Verilen alıştırma A ▸
Aşağıdaki soruları otokrasi metnine dayanarak yanıtlayın.
(i) Hayal edilen memur, mesai bitiminde işyeri biriminin duvarına ne yazar?
(ii) Makinenin iyi işlemesine dua etme zorunluluğundan söz eden alıntı kime atfedilir?
(iii) Son cümleye göre insanlar ne ister?

Otokrasi rejiminin çökmesine bazı durumlarda halktan öne çıkan tek bir kişi vesile olsa da bu durum pek sık gerçekleşmez. Çünkü bir kişi, bir otokrat rejim mekanizmasının karşısında zayıf durumdadır. Örneğin otokrat rejim mekanizmasından memnun olmayan bir memur hayal edelim. İş saatlerinden dolayı yorgun düşmüş bu memur, mesai bitiminde çalışmış olduğu işyeri biriminin duvarına “Kahrol X” yazarak yönetici kişinin adını alenen kullanabilir. Memurun siteminin niteliğini bir kenara bırakırsak şunu söyleyebiliriz: “meselenin can sıkıcı tarafı mahkumun, makinenin iyi işlemesine dua etmek zorunda olmasıydı (Camus)[8]”. Çünkü, üstte de belirttiğim gibi, mekanizma içerisindeki bir kişi mekanizmaya karşı güçsüz durumdadır. Şayet mekanizma iyi işlemezse veya işlemez olursa çarkın dişlisi kendi elinde olmadan kırılacaktır. Oysa insanlar yaşamak ister.

(Metin ve öğeleri bulmaya yönelik girdiler)
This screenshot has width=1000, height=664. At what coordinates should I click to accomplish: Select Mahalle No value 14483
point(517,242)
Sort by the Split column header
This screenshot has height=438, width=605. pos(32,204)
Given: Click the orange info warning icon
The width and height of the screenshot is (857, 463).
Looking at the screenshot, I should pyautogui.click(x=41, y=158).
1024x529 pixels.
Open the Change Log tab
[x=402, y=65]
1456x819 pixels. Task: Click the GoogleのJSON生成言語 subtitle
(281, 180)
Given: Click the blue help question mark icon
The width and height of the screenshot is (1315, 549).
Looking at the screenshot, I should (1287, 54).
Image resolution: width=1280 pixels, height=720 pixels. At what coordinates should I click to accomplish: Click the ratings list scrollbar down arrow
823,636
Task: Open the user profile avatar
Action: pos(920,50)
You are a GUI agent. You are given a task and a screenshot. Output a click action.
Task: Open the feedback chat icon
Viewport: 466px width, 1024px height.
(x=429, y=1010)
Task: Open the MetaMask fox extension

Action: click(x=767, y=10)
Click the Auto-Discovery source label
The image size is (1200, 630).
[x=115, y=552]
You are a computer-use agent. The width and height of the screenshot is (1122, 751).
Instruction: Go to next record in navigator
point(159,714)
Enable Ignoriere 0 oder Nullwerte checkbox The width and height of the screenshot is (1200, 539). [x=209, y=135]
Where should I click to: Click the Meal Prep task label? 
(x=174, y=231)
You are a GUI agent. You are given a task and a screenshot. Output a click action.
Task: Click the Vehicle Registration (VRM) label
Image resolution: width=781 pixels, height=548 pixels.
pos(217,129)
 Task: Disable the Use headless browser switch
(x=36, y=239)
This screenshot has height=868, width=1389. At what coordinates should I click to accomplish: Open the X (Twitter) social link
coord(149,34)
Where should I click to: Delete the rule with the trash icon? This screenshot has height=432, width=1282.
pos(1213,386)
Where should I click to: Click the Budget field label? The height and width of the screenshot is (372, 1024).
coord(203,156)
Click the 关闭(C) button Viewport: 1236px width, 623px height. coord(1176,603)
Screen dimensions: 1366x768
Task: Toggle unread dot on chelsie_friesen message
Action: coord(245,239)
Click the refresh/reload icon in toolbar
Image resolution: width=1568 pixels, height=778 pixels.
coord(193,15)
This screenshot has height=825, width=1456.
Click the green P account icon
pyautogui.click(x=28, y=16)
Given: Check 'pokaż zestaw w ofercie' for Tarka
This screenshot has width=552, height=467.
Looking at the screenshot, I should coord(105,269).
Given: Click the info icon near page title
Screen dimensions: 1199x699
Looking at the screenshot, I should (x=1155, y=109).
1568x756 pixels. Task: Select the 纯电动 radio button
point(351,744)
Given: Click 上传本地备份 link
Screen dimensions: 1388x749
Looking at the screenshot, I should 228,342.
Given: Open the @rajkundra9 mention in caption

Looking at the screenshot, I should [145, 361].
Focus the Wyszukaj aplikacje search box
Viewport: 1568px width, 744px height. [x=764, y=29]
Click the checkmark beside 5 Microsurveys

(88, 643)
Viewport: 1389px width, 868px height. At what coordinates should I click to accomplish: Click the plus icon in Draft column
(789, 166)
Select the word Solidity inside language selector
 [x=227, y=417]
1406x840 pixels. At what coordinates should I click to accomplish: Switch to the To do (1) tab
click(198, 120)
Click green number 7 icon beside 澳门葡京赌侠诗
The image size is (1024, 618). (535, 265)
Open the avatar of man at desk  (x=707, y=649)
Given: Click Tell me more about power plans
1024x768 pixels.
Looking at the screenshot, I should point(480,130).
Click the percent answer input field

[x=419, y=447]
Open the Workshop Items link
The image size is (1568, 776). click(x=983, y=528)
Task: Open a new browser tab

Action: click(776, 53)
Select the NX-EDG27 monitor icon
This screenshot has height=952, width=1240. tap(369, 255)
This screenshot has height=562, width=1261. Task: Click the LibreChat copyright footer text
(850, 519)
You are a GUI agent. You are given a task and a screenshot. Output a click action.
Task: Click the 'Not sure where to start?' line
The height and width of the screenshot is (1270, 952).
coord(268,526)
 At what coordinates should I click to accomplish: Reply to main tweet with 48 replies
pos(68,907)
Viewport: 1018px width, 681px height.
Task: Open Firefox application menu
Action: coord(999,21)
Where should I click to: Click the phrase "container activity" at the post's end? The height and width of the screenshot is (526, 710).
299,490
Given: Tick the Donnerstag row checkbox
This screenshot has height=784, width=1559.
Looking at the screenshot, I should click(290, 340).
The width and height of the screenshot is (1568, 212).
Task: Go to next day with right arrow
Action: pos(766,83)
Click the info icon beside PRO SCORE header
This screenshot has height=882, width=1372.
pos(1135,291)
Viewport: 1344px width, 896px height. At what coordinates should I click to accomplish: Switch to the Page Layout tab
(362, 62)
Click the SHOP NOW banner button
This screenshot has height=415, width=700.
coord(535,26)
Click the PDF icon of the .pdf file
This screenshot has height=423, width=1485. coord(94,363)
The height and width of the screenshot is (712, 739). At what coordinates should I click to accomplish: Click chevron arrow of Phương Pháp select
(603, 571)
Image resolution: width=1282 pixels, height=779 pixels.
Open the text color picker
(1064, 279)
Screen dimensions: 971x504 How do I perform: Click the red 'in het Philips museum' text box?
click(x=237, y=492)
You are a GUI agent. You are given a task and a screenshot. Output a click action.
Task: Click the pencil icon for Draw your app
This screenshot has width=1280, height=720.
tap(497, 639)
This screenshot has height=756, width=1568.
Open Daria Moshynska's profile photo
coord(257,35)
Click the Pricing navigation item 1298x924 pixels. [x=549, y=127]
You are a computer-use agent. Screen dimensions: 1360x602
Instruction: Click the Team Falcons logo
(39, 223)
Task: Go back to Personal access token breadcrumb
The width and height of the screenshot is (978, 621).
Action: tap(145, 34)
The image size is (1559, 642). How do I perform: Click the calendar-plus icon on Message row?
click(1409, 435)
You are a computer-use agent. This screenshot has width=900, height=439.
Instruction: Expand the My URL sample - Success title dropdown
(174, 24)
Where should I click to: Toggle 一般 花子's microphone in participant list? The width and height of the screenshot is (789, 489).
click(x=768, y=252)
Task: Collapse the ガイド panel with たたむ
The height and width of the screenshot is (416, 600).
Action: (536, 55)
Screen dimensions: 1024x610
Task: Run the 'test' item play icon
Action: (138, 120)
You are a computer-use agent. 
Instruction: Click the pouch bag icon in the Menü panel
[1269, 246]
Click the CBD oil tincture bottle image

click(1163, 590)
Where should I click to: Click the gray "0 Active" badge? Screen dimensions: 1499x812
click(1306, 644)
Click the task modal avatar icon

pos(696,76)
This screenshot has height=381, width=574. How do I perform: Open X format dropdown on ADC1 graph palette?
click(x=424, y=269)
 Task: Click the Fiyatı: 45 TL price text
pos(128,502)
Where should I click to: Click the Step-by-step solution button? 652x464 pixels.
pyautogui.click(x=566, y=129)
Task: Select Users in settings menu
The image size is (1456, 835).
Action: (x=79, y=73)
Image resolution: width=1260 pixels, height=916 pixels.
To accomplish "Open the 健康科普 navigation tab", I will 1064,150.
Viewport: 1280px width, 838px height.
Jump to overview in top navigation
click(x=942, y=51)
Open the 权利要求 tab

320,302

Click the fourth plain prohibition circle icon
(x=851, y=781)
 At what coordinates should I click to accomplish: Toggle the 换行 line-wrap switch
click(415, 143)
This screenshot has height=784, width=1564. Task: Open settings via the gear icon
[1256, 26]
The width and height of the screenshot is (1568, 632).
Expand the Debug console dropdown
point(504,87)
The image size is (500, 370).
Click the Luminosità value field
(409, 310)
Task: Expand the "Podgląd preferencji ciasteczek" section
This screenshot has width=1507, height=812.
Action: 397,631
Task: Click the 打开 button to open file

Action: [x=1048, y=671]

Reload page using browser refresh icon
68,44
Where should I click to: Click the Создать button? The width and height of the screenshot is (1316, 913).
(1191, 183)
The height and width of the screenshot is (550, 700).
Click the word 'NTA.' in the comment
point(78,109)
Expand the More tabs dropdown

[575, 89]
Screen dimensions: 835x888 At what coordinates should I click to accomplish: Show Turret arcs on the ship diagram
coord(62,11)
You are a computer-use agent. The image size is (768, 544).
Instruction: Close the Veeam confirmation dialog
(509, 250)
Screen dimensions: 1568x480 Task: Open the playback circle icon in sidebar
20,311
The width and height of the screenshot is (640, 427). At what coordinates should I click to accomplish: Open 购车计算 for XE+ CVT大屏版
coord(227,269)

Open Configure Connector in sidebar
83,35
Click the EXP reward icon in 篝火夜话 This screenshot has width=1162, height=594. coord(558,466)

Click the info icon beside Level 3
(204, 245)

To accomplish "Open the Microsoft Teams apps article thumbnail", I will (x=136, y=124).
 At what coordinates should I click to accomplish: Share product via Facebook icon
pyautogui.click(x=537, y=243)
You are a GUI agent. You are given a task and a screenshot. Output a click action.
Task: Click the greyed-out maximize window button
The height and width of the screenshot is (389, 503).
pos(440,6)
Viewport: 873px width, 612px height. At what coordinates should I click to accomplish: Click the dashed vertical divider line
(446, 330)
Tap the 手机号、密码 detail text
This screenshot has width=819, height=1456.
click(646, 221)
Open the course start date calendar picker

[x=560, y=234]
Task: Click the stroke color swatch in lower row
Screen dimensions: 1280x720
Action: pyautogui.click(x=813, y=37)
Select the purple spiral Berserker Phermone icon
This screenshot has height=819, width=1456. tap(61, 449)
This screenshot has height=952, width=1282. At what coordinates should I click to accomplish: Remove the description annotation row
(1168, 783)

Verilen alıştırma B ▸ Listeden, "Viewport: 1280px width, 838px height." ifadesinin geçtiği satırdan başlayıp "pyautogui.click(x=537, y=243)" ifadesinin geçtiği satırda bitecek şekilde satırları birebir alıntılayın.

Tamamlanmış cevap A ▸
(i) “Kahrol X”
(ii) Camus
(iii) Yaşamak

Tamamlanmış cevap B ▸
Viewport: 1280px width, 838px height.
Jump to overview in top navigation
click(x=942, y=51)
Open the 权利要求 tab

320,302

Click the fourth plain prohibition circle icon
(x=851, y=781)
 At what coordinates should I click to accomplish: Toggle the 换行 line-wrap switch
click(415, 143)
This screenshot has height=784, width=1564. Task: Open settings via the gear icon
[1256, 26]
The width and height of the screenshot is (1568, 632).
Expand the Debug console dropdown
point(504,87)
The image size is (500, 370).
Click the Luminosità value field
(409, 310)
Task: Expand the "Podgląd preferencji ciasteczek" section
This screenshot has width=1507, height=812.
Action: 397,631
Task: Click the 打开 button to open file

Action: [x=1048, y=671]

Reload page using browser refresh icon
68,44
Where should I click to: Click the Создать button? The width and height of the screenshot is (1316, 913).
(1191, 183)
The height and width of the screenshot is (550, 700).
Click the word 'NTA.' in the comment
point(78,109)
Expand the More tabs dropdown

[575, 89]
Screen dimensions: 835x888 At what coordinates should I click to accomplish: Show Turret arcs on the ship diagram
coord(62,11)
You are a computer-use agent. The image size is (768, 544).
Instruction: Close the Veeam confirmation dialog
(509, 250)
Screen dimensions: 1568x480 Task: Open the playback circle icon in sidebar
20,311
The width and height of the screenshot is (640, 427). At what coordinates should I click to accomplish: Open 购车计算 for XE+ CVT大屏版
coord(227,269)

Open Configure Connector in sidebar
83,35
Click the EXP reward icon in 篝火夜话 This screenshot has width=1162, height=594. coord(558,466)

Click the info icon beside Level 3
(204, 245)

To accomplish "Open the Microsoft Teams apps article thumbnail", I will (x=136, y=124).
 At what coordinates should I click to accomplish: Share product via Facebook icon
pyautogui.click(x=537, y=243)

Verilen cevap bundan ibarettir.